La guerre en Ukraine met à mal de nombreux systèmes financiers
La guerre en Ukraine et les sanctions économiques infligées à la Russie par divers pays ont braqué les projecteurs sur le système financier mondial. (iStock)
Le matin du 24 février, Vladimir Poutine, dans une conférence de presse, annonce le lancement d’une « opération militaire spéciale » en Ukraine pour, dit-il, dénazifier le pays. Quelques instants plus tard, des missiles et des roquettes s’abattent sur Kyiv, la capitale, et marquent le début officiel de ce qui deviendra le pire assaut contre un pays européen depuis la Seconde Guerre mondiale. Presque immédiatement, des États se portent à la défense de l’Ukraine, mais sans utiliser des bombes ni des fusils. Leur arme de choix? Le système financier mondial.
Ce jour-là, dans une « action sans précédent », les États-Unis bloquent l’accès au système financier américain à deux des plus grandes institutions bancaires russes, Sberbank et VTB, qui ne peuvent plus, dès lors, s’en servir pour faire des paiements. À elles seules, ces deux banques réalisent des opérations de change de plusieurs milliards de dollars à l’échelle mondiale, dont 80 % en billets verts. Cette exclusion rend pratiquement impossible pour les sociétés russes de faire des affaires avec des entreprises américaines.
Deux jours plus tard, plusieurs pays emboîtent le pas et portent un coup encore plus dévastateur à l’économie russe, aux dires de nombreux observateurs. La Society for Worldwide Interbank Financial Telecommunication (SWIFT), un service employé par 11 000 banques dans 200 pays pour faire des virements, boute plusieurs établissements financiers russes hors de son réseau. Instantanément, il devient très difficile pour une entreprise, un oligarque ou un citoyen russe de transférer de l’argent vers et depuis d’autres pays. Poutine ne commente pas la suspension, mais lors de l’annexion de la Crimée par la Russie, en 2014, il avait dit qu’il considérerait une telle mesure comme une déclaration de guerre.
Ces sanctions très médiatisées, et d’autres infligées par les États-Unis et le Canada pendant les premiers mois, portent leurs fruits. Le 12 avril, la Russie, incapable de convertir des roubles en dollars américains, annonce qu’elle risque de se retrouver en défaut de paiement de millions d’intérêts sur obligations (elle a honoré sa signature par la suite). Ces interventions mettent aussi au-devant de la scène le système financier mondial et, surtout, la façon dont certains individus ou pays l’utilisent à des fins frauduleuses.

■ Les données
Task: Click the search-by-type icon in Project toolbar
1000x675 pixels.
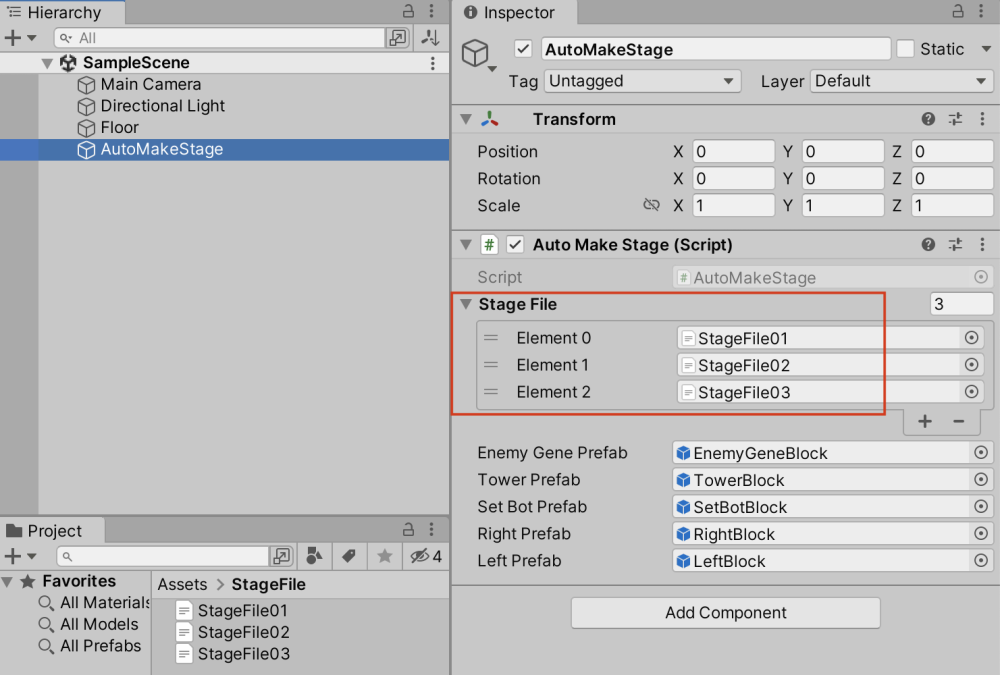Action: pos(315,556)
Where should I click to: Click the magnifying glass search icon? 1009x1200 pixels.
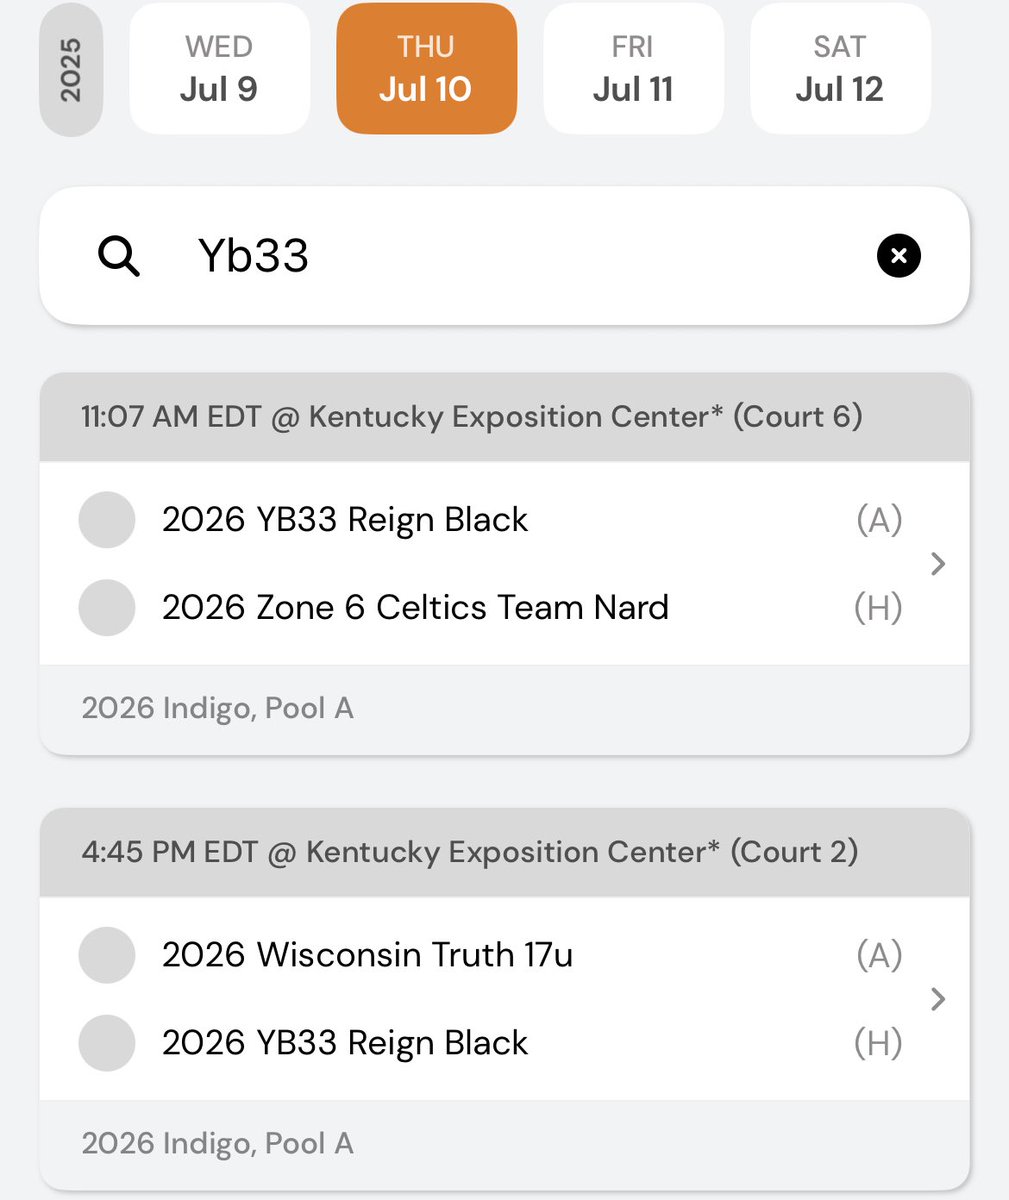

■ La consigne
D'après le texte sur la guerre en Ukraine, combien de banques utilisent le service SWIFT pour faire des virements ?

■ La réponse
11 000 banques, dans 200 pays.